You see it happen about 1 minute in: Heather Dorniden is in the lead, running a 600-meter (sic – US spelling) race, when she falls down flat on her face.
No one would blame her for not getting up. It’s humiliating and painful. And who’d have a hope of catching up with seasoned runners?
But that’s not what Heather did. If you haven’t seen the video before, watch it here:
Incredible, isn’t it?!
This race occurred in 2008. Heather has married and now goes by the last name of Kampf. But her persistence and literal “get up and go” attitude has inspired millions since and she continues to be asked about that race.
Harder Obstacles Than a Fall in a Race
It’s inspiring to see someone, in athletics or the arts or another endeavour, overcome in the face of defeat. In those kinds of endeavours, we get to see in a brief period of time how they overcome obstacles and achieve victory.
It’s a lot more difficult to do that in the face of daily grinds and achievements that are not so easily defined. But that doesn’t lessen the fact that a lot of us give up when we fall down when, in fact, we could still win the race if we get up, dust ourselves off, and, as Heather has stated, hear in our ears and minds the encouragement of others and go on to win.

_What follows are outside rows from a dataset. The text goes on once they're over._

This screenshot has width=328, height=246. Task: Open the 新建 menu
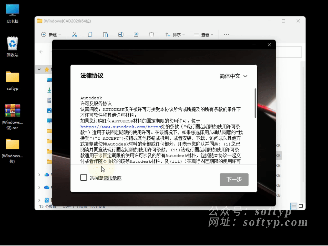click(51, 35)
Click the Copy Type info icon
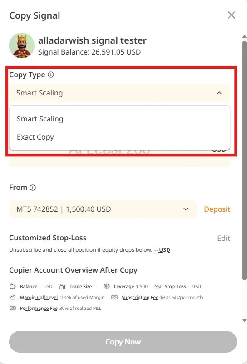 click(x=51, y=75)
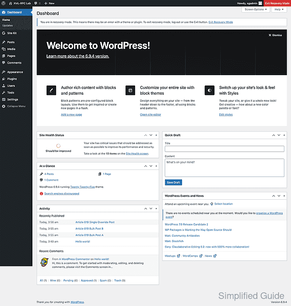
Task: Move At a Glance panel down arrow
Action: point(151,166)

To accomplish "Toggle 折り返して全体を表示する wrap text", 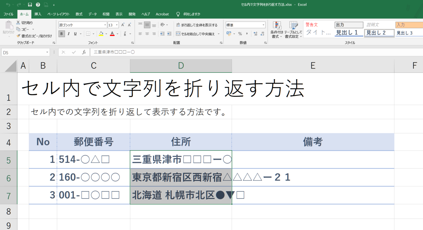I will pos(197,25).
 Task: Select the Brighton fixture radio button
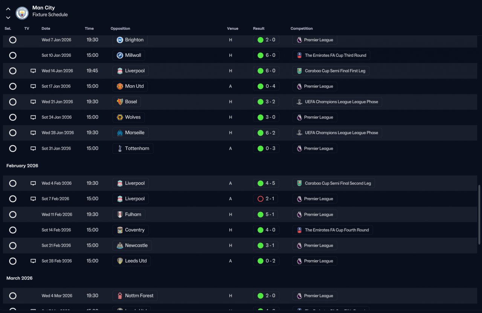coord(13,40)
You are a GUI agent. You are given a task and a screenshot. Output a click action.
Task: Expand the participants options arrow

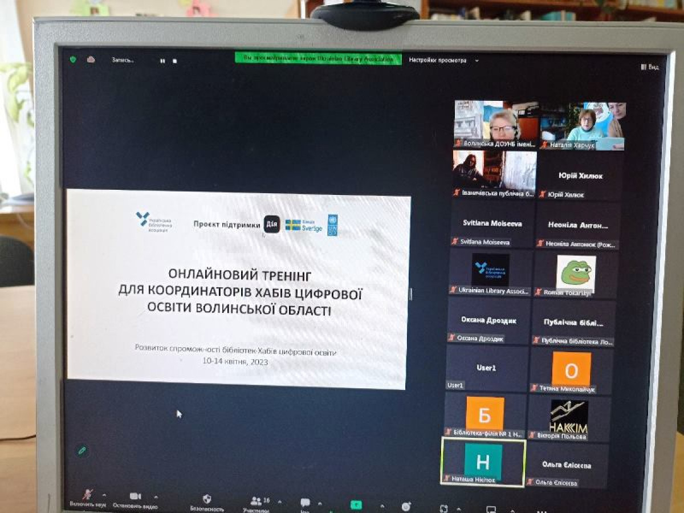pos(279,502)
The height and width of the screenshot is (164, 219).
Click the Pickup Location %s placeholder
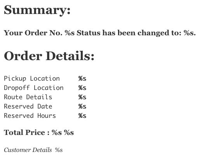pos(82,79)
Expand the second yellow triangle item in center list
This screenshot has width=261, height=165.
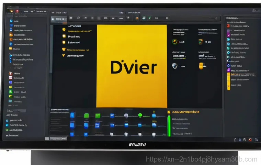[64, 55]
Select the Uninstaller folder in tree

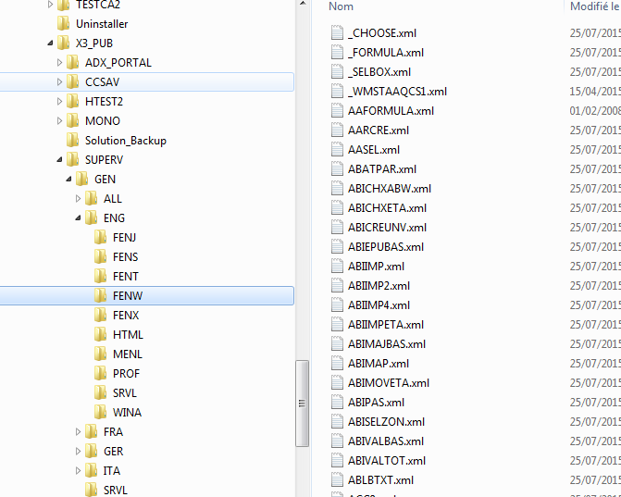coord(102,24)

It’s tempting. My wife was telling me just yesterday about Year 12 students at her high school where she has been the Head of STEM (Science Technology Engineering & Mathematics). Last year there were students that she encouraged to not give up before their final exams. These are high stakes exams in Western Australia. They count for 50% of the marks required for University entry and courses. Doing well can help someone get a great leap ahead in life.
But what happened? Some knuckled down, kept putting in the hard work right to the end and reaped the rewards of their efforts with great results and the entry into the program of their choice. Others took a two-week holiday abroad immediately before the exams. “Oh, they’re too stressed,” parents said, “they need a break”. Well, they celebrated before they’d crossed the finish line, ended up doing poorly in their exams and are now working menial jobs when they could have been studying for their degree at University and been that much further along.
If you give up in the face of the exam, will life go on? Yes. Absolutely. There are still ways to achieve your dreams and goals. But perhaps in that moment, you could have created greater opportunities for yourself and for others.
There are far greater obstacles in life and in the pursuit of good goals than a fall in a 600 metre race: business losses, economic recession, a changing world, terror, significant illness, accident, loss and trauma. These long-term “falls” can bring us down, or we can keep getting up.
What About Your Commitment?
What about your work, your business, your leadership or your family? It’s when things are at their most pressing and we are about to break through that barrier, that they get toughest. Just because we face a barrier is no time to stop. It’s then that we need to put the real effort in to break through.Commitment is not for when the going is easy, it's for when times get tough. That's when you really need it. - Peter McLean Click To Tweet
Sometimes, as Heather has stated, we find another level as she did – another gear – in us, or perhaps lent to us, that we didn’t know we had. So we need to persevere and never give up in the face of the challenges we have set before us – or we aren’t worthy of them in the first place.
As Winston Churchill once famously said:
“never give in, never give in, never, never, never, never — in nothing, great or small, large or petty — never give in except to convictions of honour and good sense. Never yield to force; never yield to the apparently overwhelming might of the enemy.”
Even Better Than Getting Up Ourselves
You know what’s even better than persisting ourselves? It’s helping others to persist and get up in the face of certain defeat. Because it’s only certain once it’s happened – in our minds, or out on the field.